刀 無銘(伝則重)
(でんのりしげ)
Katana:Mumei(Den Norishige)
古刀・越中 鎌倉最末期 最上作
特別保存刀剣鑑定書付き
刃長:66.2(二尺一寸八分強) 反り:1.0 元幅:3.02
先幅:2.21 元重ね:0.68 先重ね:0.45 穴3
【コメント】
則重は、五郎次郎と称し、佐伯姓を名乗り、鎌倉末期、越中国婦負郡(ねいぐん)呉服郷(現富山市五福付近)にて鍛刀したと伝わることから、呉服郷則重とも呼ばれます。古来より正宗十哲にもその名を連ねる、名工中の名工です。

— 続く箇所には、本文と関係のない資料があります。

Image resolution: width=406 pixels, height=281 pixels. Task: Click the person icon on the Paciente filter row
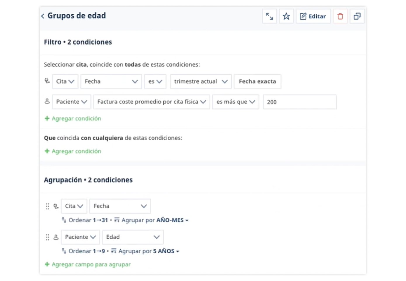[x=47, y=102]
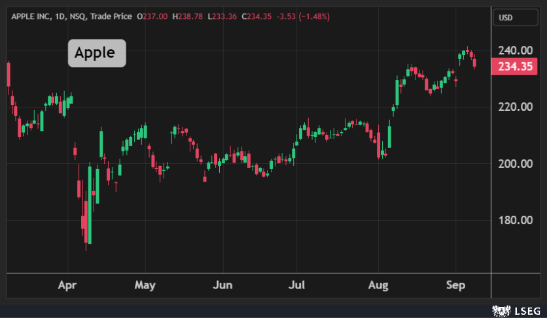
Task: Click the 180.00 price axis label
Action: click(x=514, y=220)
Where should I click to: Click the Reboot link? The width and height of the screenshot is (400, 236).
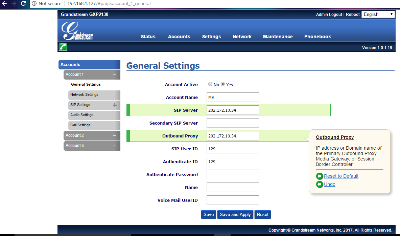(x=353, y=14)
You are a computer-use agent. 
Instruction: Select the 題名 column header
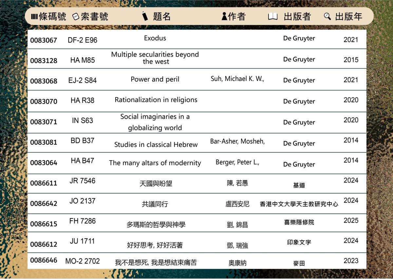coord(162,16)
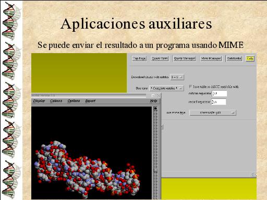The image size is (267, 200).
Task: Open the viewer's Help menu
Action: (x=153, y=101)
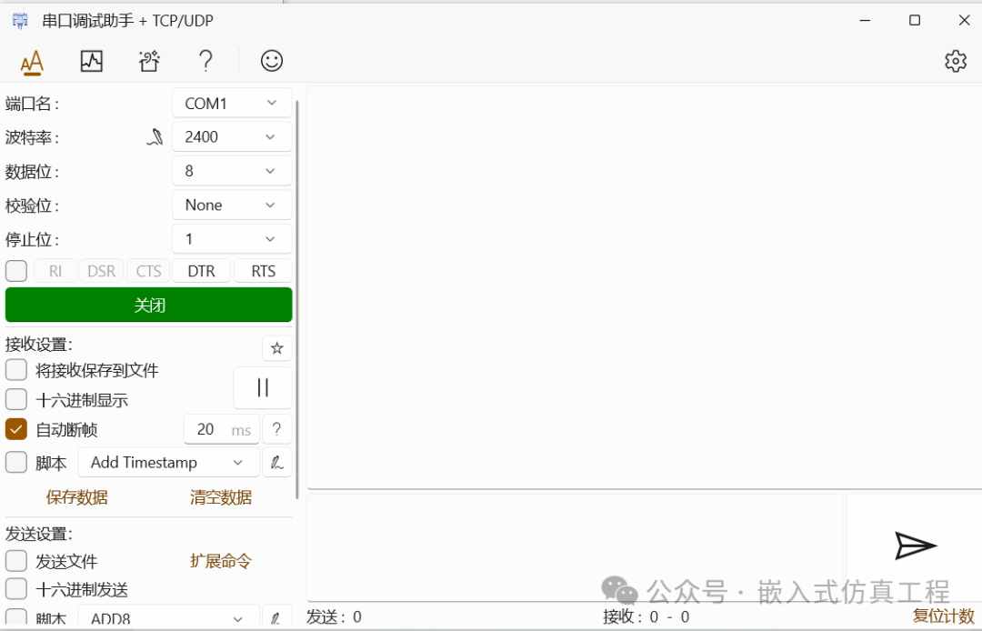This screenshot has height=631, width=982.
Task: Enable 十六进制显示 checkbox
Action: (16, 399)

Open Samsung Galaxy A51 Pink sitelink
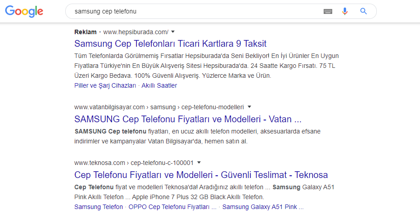click(263, 207)
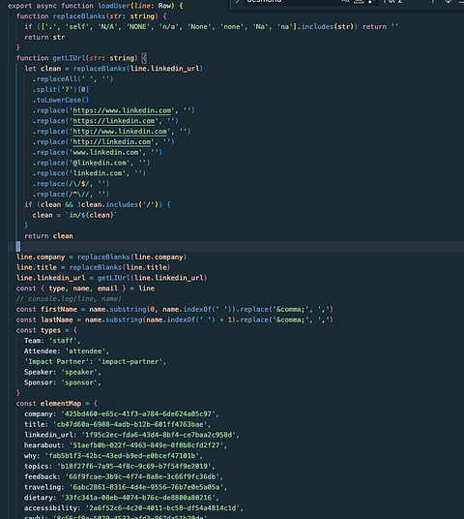Expand the Toggle Replace chevron in find widget

tap(237, 1)
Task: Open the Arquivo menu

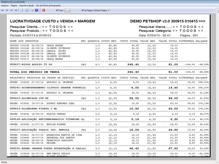Action: [5, 5]
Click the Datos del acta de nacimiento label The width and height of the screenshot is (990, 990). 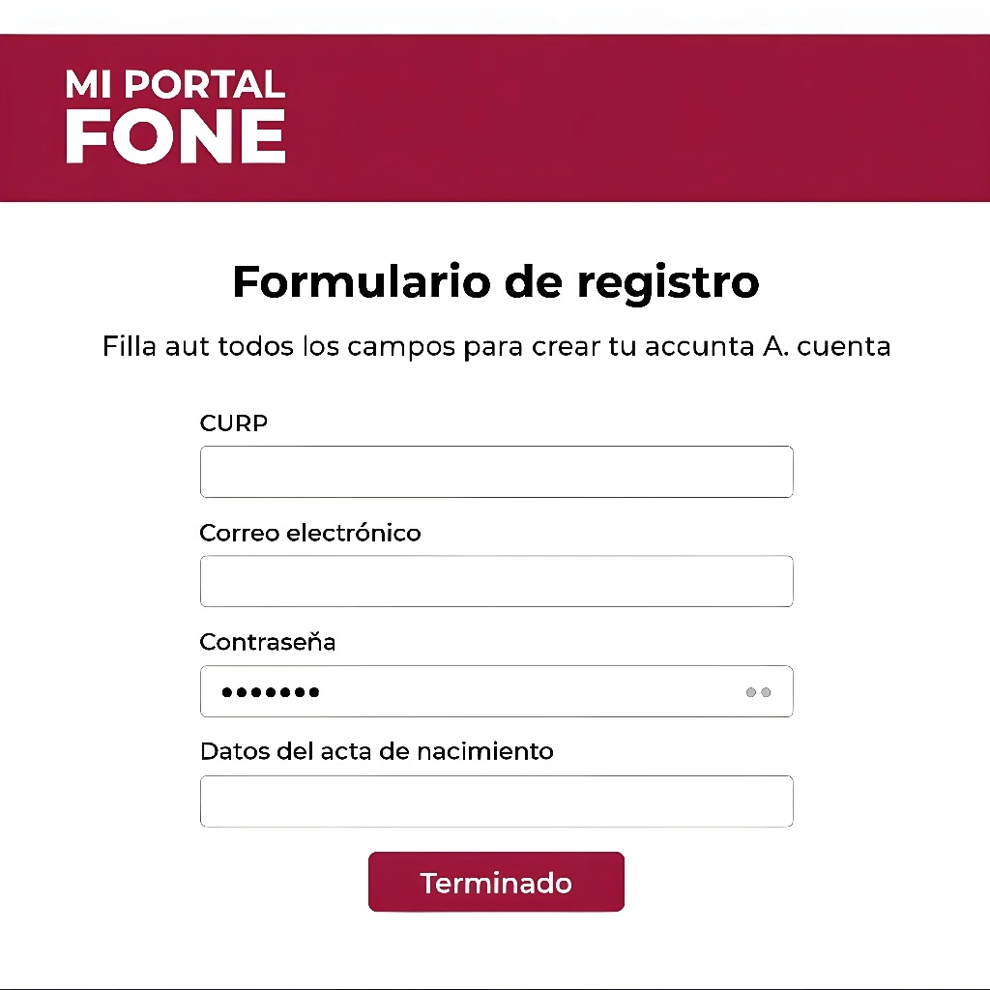(x=376, y=751)
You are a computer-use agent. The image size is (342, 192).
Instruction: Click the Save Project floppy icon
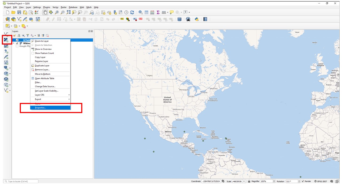[x=19, y=12]
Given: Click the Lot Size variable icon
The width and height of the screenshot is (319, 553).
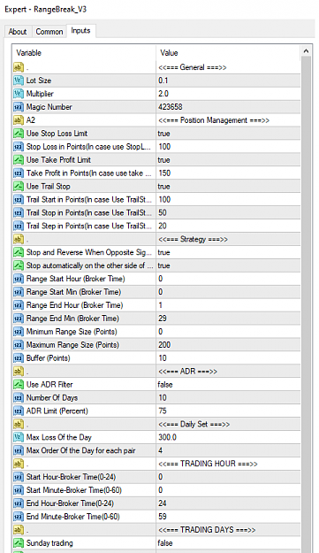Looking at the screenshot, I should (19, 81).
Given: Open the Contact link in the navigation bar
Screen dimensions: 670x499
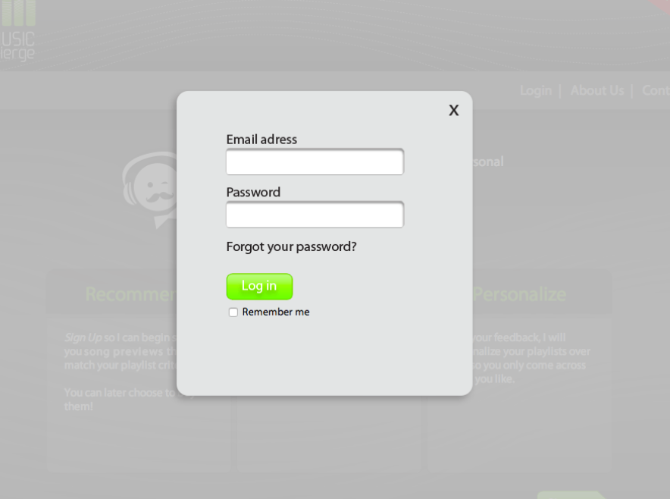Looking at the screenshot, I should tap(656, 91).
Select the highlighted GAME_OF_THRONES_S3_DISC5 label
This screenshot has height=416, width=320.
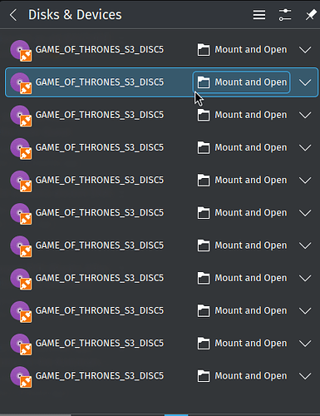pos(100,82)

作風は、正宗に近似しますが、沸の変化に於いては、正宗以上に良く示したものが多く、特に太い地景交じりの大板目肌が渦巻き状に肌立つ鍛えは『松皮肌』と称され、同工の代名詞にもなっています。刃文も直調に湾れ、互の目、互の目乱れなど様々、沸の働きが豊富で、たとえ無銘であっても、他に紛れることがありません。

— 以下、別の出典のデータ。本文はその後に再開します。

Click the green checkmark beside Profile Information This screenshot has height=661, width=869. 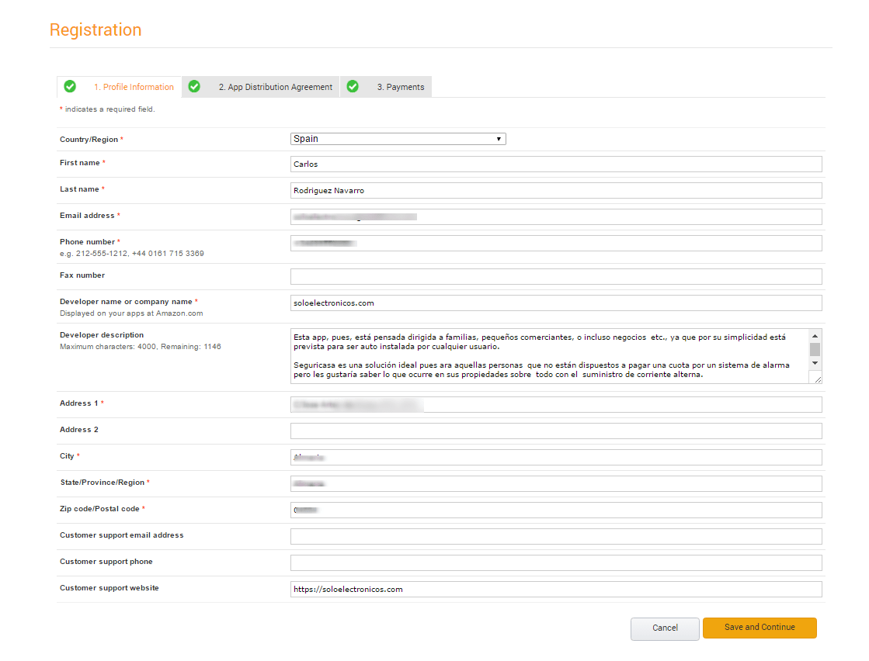pyautogui.click(x=70, y=86)
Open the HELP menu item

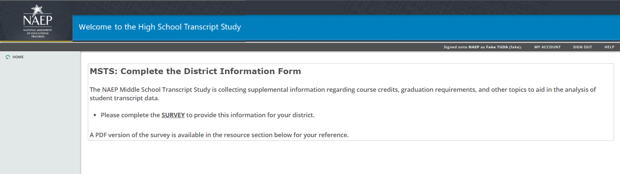609,47
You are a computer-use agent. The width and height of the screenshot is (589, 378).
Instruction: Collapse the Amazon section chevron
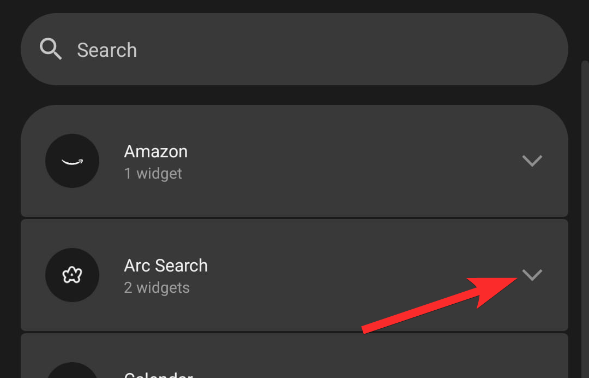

数少ない年紀作に見る活躍期は、延慶(一三〇八~一一)から正中(一三二四~二六)頃、在銘品に太刀は極めて少なく、短刀の多い刀工で、『日本一則重』の号で呼ばれる国宝の短刀を始め、重要文化財八口、重要美術品十一口の指定品がありますが、その六割が短刀です。
本作は大磨り上げ無銘ながら『伝則重』の極めが付されています。
寸法二尺一寸八分強、反りやや浅め、身幅しっかりとした姿を示しています。
板目に大板目、流れ肌を交えて肌立つ地鉄は、地色にやや黒みがあり、地景繁く入り、直湾れ調で小互の目、小乱れを交えた焼刃は、刃中葉、小足頻りに入り、金筋、砂流しが烈しく掛かっています。 時代相応の研ぎ減り、地刃に鍛え肌等も見られますが、地のうねるような地景が松皮肌風を呈し、それが刃中に絡んで烈しい金筋、砂流しを形成するなど、沸出来の妙味が存分に発揮された同工らしい出来映えです。
物打ち付近の棟には、ズバッと深い刀疵が今も残っています。
『正宗十哲』、越中則重の典型作、幾多の戦乱を乗り越えて、今に受け継がれる名工の一振りです。